At Home Depot they have some clear plastic tubs with snap latches on the lids that are just slightly longer than a Langstroth frame. It will hold the frames of two and a half medium supers or one deep and one medium. The tubs are made so the bottom of one nests into the top of the next so they are stackable. The clear plastic lets you see what is inside, and the snap latch lids keep pests out. There are also larger ones but I opted for the more manageable box. Take a frame with you to the store and you'll find something that works. They are not ideal for large scale beekeeping but for a backyard beek with six hives they work pretty good.
The picture is clickable link to Home Depot product page.
I freeze mine for at least 48 hours before storing. I've used the commercial moth crystals but don't like using them, it takes a week or two to air the frames enough to get the smell out. I'm not sure how much of the chemical is absorbed by the wax, probably more than I care for. Frames from supers, with no brood cocoons or pollen for the moth larva or beetles to eat, might store well without using a chemical. Fresh air and light will definitely deter moths and beetles.

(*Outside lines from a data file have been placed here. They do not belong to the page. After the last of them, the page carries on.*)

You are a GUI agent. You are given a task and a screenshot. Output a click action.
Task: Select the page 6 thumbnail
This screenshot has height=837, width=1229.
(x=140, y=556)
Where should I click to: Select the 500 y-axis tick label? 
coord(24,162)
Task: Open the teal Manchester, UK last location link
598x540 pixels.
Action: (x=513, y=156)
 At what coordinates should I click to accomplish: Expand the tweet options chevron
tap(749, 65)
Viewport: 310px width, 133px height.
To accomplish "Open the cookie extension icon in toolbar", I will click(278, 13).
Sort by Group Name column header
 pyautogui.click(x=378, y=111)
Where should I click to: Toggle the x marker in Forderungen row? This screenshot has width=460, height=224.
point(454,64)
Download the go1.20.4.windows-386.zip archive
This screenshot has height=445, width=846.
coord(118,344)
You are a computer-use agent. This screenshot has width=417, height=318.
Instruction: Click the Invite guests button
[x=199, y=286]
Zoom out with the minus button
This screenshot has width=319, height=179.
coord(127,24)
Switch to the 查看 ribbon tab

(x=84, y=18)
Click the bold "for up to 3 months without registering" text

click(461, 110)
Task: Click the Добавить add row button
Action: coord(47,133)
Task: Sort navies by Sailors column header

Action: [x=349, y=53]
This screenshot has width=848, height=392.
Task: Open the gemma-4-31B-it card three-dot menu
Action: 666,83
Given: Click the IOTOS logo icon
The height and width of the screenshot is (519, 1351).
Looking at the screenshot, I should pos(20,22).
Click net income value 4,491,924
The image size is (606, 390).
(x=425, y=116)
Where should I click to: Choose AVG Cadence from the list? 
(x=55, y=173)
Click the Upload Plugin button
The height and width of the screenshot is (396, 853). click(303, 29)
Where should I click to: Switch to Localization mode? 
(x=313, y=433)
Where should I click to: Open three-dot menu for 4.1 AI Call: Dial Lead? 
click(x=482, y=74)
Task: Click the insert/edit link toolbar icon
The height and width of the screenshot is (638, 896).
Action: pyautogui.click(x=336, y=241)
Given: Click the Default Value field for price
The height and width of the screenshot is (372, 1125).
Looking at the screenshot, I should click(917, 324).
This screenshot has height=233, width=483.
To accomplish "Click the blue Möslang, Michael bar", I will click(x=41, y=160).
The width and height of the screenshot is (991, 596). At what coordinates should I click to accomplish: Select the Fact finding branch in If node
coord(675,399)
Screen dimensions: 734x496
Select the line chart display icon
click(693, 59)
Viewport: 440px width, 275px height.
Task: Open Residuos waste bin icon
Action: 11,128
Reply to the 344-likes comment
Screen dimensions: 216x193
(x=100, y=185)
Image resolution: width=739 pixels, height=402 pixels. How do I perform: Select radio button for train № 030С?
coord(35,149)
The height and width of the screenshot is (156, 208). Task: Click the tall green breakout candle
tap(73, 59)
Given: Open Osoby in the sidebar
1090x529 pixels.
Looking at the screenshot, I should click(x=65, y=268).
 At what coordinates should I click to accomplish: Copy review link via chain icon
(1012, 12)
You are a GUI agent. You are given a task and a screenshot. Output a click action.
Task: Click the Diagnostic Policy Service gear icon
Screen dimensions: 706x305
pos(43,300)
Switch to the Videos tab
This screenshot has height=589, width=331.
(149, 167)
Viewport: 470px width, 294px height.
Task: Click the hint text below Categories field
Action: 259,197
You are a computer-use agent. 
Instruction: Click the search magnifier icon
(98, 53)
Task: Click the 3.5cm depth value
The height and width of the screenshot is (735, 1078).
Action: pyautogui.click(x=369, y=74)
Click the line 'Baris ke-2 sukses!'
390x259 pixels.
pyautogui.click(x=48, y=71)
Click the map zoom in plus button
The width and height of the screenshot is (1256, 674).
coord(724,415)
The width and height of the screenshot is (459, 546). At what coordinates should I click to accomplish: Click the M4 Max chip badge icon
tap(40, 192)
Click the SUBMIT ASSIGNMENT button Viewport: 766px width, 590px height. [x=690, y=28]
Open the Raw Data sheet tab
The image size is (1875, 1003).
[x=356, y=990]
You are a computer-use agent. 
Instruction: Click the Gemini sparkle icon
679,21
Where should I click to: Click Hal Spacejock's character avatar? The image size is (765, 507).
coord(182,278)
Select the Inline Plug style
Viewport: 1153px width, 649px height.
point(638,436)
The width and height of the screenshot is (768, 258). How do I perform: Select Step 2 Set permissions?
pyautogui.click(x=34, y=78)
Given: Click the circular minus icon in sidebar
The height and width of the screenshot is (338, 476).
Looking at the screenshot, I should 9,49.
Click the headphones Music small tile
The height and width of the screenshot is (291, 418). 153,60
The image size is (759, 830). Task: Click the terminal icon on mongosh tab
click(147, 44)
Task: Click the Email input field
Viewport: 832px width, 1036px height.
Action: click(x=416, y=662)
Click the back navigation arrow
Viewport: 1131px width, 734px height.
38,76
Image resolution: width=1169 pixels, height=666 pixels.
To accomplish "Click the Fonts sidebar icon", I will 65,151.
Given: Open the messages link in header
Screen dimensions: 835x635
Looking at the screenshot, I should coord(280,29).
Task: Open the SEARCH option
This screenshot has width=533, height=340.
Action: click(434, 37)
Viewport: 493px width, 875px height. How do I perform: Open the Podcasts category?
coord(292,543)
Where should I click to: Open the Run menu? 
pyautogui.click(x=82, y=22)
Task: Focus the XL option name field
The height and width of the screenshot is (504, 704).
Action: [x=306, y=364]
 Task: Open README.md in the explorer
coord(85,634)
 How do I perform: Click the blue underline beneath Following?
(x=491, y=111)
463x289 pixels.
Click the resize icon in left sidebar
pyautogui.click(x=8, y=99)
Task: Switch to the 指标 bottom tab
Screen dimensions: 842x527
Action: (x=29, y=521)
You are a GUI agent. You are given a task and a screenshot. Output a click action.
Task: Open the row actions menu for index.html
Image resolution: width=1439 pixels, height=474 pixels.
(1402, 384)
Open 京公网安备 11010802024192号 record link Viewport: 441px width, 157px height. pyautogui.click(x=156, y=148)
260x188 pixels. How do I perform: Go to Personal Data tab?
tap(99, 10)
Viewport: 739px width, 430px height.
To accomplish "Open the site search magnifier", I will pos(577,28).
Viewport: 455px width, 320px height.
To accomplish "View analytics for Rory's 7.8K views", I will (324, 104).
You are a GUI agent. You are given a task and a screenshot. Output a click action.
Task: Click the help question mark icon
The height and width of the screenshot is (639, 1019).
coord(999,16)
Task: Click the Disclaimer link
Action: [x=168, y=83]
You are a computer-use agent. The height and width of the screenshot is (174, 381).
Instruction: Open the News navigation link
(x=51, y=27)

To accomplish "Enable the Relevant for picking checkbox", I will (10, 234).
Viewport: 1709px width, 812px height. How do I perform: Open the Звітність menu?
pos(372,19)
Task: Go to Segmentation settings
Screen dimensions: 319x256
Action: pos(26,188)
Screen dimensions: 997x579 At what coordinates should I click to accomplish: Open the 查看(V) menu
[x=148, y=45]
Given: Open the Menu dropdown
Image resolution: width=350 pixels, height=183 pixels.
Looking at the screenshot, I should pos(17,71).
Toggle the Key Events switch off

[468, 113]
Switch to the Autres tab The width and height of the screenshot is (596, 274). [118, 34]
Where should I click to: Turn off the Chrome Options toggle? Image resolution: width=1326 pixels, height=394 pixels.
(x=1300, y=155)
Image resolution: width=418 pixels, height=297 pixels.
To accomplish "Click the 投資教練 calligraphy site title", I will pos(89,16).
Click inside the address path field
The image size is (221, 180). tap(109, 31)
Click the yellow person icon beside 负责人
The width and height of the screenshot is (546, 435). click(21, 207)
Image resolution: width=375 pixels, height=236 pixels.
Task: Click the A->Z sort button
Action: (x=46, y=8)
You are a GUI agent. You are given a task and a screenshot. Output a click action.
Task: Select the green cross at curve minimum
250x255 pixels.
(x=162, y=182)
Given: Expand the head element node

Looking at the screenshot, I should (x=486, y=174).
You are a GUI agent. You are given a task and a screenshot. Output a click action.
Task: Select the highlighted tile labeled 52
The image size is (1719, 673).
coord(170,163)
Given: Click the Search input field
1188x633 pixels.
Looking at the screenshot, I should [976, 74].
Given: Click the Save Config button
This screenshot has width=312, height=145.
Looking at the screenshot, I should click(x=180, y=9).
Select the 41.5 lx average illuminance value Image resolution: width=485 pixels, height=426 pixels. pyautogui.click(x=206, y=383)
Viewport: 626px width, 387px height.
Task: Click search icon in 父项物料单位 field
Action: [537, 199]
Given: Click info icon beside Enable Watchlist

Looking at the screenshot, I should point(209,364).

best way i found with brood boxes is to stack up to 10 high,seal between them with painters tape to keep them fairly air tight,and use 1 tablespoon of moth crystals ( para-Dichlorobenzene ) per super on top of frames in top super on a paper plate.Have a outer cover turned upside down for them to sit in on the bottom and another for the top.Works great and i only air them out for about 48 hours before using them,bees go right to work with no problems.Was putting them in xtra large contractor grade trash liners,which worked but was a real pain in the butt checking them or refilling the crystals.this way is much easier.you could also use a small pallet with castors for these to set on to be moved around if needed.